An administrative complaint by the Board charged Sande with violating § 43-12.1-14(7), N.D.C.C., for “willful and repeated violations” of §§ 43-12.1-03 and 43-12.1-15(4), N.D.C.C., in practicing nursing without a license. At the hearing, the Executive Director testified that the Board mailed a license renewal form each October to every currently licensed nurse. Of 10,-000 forms mailed each year, some were returned by the postal service undelivered. Up to 100 nurses called the Board each year when they did not receive a renewal form. The Board’s records did not show that Sande’s 1987 renewal form had been returned, undelivered by the postal service.

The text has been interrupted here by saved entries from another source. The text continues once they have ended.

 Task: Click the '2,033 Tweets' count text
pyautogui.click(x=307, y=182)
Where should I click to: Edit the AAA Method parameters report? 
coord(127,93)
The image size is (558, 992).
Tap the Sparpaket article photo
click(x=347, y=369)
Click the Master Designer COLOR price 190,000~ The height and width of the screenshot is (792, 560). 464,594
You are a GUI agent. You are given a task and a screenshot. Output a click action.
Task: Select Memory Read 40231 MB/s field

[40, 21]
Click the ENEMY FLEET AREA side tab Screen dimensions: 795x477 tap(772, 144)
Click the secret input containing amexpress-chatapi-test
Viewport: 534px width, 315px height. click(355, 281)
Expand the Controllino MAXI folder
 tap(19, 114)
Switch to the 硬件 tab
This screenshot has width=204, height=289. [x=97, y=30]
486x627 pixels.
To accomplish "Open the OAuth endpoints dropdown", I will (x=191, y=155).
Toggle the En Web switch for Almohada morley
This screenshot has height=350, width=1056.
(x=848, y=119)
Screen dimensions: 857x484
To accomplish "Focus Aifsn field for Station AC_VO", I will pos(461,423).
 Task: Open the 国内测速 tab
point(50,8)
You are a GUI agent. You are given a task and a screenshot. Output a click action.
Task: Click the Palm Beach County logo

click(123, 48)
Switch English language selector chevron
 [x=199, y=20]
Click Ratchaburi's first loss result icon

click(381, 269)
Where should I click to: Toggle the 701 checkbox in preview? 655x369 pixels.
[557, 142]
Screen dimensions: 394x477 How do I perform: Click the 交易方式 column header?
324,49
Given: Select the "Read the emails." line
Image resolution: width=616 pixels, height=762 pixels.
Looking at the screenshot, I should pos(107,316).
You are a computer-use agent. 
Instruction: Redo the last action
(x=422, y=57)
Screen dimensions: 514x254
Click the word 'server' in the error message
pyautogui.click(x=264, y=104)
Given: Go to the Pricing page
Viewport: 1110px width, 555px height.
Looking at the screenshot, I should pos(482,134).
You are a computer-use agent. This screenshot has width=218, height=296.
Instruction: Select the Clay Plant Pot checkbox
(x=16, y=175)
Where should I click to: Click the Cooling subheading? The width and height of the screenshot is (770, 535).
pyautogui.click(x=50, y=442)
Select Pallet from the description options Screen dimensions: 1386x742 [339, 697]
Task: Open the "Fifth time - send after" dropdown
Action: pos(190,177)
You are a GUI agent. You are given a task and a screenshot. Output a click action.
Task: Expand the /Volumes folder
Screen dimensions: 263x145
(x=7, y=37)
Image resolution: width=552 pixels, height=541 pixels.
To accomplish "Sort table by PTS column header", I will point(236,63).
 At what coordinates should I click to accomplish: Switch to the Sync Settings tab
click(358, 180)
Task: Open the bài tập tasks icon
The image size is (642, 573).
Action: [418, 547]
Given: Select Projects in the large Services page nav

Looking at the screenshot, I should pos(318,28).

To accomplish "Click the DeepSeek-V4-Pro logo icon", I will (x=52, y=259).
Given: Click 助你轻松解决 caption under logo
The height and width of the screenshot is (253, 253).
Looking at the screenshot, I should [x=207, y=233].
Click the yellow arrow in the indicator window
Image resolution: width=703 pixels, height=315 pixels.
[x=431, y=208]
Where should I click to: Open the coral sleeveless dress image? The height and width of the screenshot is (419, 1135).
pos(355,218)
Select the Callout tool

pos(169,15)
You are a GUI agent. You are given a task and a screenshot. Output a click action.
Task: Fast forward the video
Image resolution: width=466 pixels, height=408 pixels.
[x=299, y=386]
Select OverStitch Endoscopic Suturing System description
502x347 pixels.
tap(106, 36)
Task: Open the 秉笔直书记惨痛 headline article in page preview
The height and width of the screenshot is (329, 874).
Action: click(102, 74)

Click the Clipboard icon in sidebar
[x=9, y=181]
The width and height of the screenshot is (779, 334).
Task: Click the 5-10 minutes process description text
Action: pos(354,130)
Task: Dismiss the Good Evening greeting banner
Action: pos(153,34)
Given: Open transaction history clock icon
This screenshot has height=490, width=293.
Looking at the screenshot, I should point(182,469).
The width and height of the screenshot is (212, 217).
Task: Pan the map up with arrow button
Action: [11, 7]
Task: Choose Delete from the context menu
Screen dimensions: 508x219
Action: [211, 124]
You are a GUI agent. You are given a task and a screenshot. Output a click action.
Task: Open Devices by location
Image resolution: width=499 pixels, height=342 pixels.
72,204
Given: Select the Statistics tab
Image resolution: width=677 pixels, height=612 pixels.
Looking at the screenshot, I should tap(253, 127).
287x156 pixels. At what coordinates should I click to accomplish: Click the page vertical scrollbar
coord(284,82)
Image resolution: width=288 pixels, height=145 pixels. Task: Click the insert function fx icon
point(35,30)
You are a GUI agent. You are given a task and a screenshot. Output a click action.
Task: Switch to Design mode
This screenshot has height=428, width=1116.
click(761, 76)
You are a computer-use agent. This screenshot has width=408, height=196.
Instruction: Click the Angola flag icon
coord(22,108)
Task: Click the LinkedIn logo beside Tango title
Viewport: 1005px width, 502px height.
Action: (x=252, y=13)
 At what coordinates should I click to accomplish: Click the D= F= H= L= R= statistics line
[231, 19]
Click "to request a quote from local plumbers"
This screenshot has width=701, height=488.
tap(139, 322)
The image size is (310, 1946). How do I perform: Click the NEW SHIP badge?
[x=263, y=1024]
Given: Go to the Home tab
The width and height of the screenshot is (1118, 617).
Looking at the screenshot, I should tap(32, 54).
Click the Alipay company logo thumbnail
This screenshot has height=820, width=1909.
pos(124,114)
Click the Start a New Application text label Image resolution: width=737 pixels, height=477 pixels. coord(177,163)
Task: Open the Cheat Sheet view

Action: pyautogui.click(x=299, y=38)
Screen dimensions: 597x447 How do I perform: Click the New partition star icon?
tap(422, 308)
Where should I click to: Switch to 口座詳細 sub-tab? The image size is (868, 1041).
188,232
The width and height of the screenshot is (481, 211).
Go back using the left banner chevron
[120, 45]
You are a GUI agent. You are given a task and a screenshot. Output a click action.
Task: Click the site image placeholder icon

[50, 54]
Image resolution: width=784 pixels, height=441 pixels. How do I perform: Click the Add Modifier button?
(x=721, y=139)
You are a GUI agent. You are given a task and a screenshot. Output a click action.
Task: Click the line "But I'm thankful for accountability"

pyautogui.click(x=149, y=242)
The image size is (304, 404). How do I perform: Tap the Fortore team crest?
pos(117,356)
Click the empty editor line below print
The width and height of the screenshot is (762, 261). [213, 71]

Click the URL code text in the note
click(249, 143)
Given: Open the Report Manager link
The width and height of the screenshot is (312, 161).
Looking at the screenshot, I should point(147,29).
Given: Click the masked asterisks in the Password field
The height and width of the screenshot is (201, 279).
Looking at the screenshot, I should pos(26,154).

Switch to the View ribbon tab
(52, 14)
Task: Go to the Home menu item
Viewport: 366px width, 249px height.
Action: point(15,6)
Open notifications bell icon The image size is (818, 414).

Sande admitted that she was “aware and conscious” that a practicing nurse must have a current license, but testified that she did not realize that she was practicing in 1987 without a current license.
The Board determined that during 1987 Sande “willfully practiced as a registered nurse of her own free will and not under coercion ...;” that Sande, “working a standard five-day workweek, did willfully and repeatedly practice as a registered nurse within North Dakota while she was not licensed by the Board as a registered nurse to perform those duties;” and that it was Sande’s “professional and legal duty to first seek and obtain such licensing prior to entering into her duties as a registered nurse....” The Board concluded:
“That the conduct of the respondent, Nancy Njaa Sande, as set forth in the Findings of Fact, constitutes a violation of the North Dakota Nurse Practices Act as set forth in N.D.C.C. § 43-12.1-14(7), in that such conduct constitutes willful and repeated violations of provisions of N.D.C.C. ch. 43-12.1, namely willful and repeated violations of N.D.C.C. §§ 43-12.1-03 and 43-12.1-15(4) by practicing as a registered nurse within North Dakota without being licensed by the Board, because Sande’s actions of practicing as a nurse were of her own free will and not done under coercion, and it is not necessary to find she had the intent to violate the statute in order for the Board to conclude that her conduct was willful.”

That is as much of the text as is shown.